Toprak olmak. Bağrında çiçeklerin yükseldiği bir toprak ve çiçeklerde yaşamak… Artık tabiatı da sevmiyorum. Belki bütün bunlar yalan… her şey gibi. Sevilen bir sesin, seven bir sesin sıcaklığı bütün bu soğuk düşünceleri dağıtabilir, nerede o ses?

Biliyorum bedbahtlar zalim olur, ben de zalimim… ama…

*                         *                      *

Saatlerin saniyeleştiği haz şehrayinlerinden, saatlerin asırlaştığı menfa cehennemine yuvarlanan Ovid, şımarık şikâyetlerini mısralaştırırken Roma’da okunacağına inanıyordu. İnanıyordu ki nağmeleri dudaklarda dolaşacak ve gözyaşlarıyla ıslattığı o kâğıt parçaları sevgili göğüslerinde menekşeleşecek. Ovid bahtiyardı.

Ey karşısında vecitli saatler yaşadığım eski dostum kâğıt! Ne zaman dertlerime kulak verecek, ne zaman kafamdakilere mâkes olacaksın? Fikirler kelebekler gibi, onları hafızaya iğnelemeye kalkınca bir toz yığını haline geliyorlar… Yazabilsem benim de hürriyetim olacak. Belki yaşadığımı ve yaşamaya lâyık olduğumu hissedeceğim. Bu zavallı satırların hiçbir okuyucusu olmasa bile.

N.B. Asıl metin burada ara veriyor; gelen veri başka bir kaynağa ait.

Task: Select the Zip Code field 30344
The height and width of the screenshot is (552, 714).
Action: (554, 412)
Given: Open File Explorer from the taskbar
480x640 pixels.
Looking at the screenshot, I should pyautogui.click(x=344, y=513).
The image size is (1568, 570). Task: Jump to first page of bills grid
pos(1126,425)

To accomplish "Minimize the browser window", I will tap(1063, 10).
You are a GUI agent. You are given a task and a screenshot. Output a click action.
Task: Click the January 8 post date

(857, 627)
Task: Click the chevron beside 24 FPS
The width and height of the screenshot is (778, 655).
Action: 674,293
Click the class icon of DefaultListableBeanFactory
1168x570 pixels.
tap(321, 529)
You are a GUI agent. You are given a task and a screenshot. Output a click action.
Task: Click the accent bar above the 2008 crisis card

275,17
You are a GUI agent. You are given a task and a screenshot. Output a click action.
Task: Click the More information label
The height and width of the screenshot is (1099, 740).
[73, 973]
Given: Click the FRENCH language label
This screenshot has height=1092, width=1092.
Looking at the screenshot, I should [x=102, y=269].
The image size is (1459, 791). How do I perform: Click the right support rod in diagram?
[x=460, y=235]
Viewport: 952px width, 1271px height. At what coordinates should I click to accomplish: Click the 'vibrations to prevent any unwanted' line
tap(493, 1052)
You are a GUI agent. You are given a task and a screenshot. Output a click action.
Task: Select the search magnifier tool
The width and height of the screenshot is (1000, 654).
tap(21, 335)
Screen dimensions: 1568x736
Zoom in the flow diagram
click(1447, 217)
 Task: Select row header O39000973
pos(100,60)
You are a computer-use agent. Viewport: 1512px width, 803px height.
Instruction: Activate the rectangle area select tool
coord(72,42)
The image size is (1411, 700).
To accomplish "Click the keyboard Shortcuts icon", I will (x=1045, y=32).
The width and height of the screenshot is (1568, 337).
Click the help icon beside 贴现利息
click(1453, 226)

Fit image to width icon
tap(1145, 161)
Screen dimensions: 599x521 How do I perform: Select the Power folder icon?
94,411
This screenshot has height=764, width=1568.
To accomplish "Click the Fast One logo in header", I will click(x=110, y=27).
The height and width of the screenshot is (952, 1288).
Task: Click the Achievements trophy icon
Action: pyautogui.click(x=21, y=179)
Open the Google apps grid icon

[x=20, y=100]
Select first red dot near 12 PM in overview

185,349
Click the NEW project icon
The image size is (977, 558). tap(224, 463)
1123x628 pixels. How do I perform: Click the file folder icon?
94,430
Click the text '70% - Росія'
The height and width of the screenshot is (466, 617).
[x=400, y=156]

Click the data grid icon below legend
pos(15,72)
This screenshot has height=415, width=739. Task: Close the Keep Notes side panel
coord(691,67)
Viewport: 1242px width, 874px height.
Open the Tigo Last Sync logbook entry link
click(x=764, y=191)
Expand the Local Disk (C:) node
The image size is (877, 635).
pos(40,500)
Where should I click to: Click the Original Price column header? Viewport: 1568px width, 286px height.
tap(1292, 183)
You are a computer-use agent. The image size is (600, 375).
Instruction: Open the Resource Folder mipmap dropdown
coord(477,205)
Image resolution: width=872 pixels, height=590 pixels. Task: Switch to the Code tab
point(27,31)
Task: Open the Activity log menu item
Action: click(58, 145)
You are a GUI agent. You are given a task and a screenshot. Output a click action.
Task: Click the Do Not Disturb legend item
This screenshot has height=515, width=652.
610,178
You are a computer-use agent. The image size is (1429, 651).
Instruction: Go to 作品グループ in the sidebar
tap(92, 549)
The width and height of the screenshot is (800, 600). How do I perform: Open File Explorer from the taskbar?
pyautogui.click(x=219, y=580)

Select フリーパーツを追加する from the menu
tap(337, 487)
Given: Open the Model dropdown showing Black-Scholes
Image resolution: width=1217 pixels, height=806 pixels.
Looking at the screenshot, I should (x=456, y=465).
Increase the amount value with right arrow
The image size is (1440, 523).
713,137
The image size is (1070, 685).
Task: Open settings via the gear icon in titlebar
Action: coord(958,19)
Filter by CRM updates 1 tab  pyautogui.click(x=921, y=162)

Denize atılan bir şişe onlar. Belki dalgalar asırlarca sonra aşina bir ele tevdi edecek onları…

Bunları senin için yazıyorum, Meçhul Dost. Bu bir davet, sevgi daveti. İsterdim ki kelimeler çiçek çiçek eşiğine yağsın; isterdim ki kelimeler yıldız yıldız aydınlatsın odanı. Sönen gözlerimin bütün aydınlığı kıvılcımlaşsın onlarda. Kelimeler buseleşsin ve güvercinler gibi, kuğular gibi, kırlangıçlar gibi uçsun sana… Güller, menekşeler, krizantemler bir mevsimlik, kelimeler Paros mermerinden daha ebedî… Ama ben ne onlarla bir türbe kurmak istiyorum, ne bir heykel yapmak. Şöhretin en azametlisi bir dakika yaşamaya değer mi diyeceksiniz. Doğru. Yalnız kelimeler o dakikayı ebedileştirdiği ölçüde mânâlıdırlar.

1955

 

Arşiv

Tarih: 30.04.2009 Okunma: 871

YORUMLAR

Yorumunuzu ekleyin.

İsim: *

E-posta Adresiniz: *

* (E-posta adresiniz paylaşılmayacaktır.)

Yorum: *

Güvenlik Sorusu:
Türkiye'nin başkenti neresidir?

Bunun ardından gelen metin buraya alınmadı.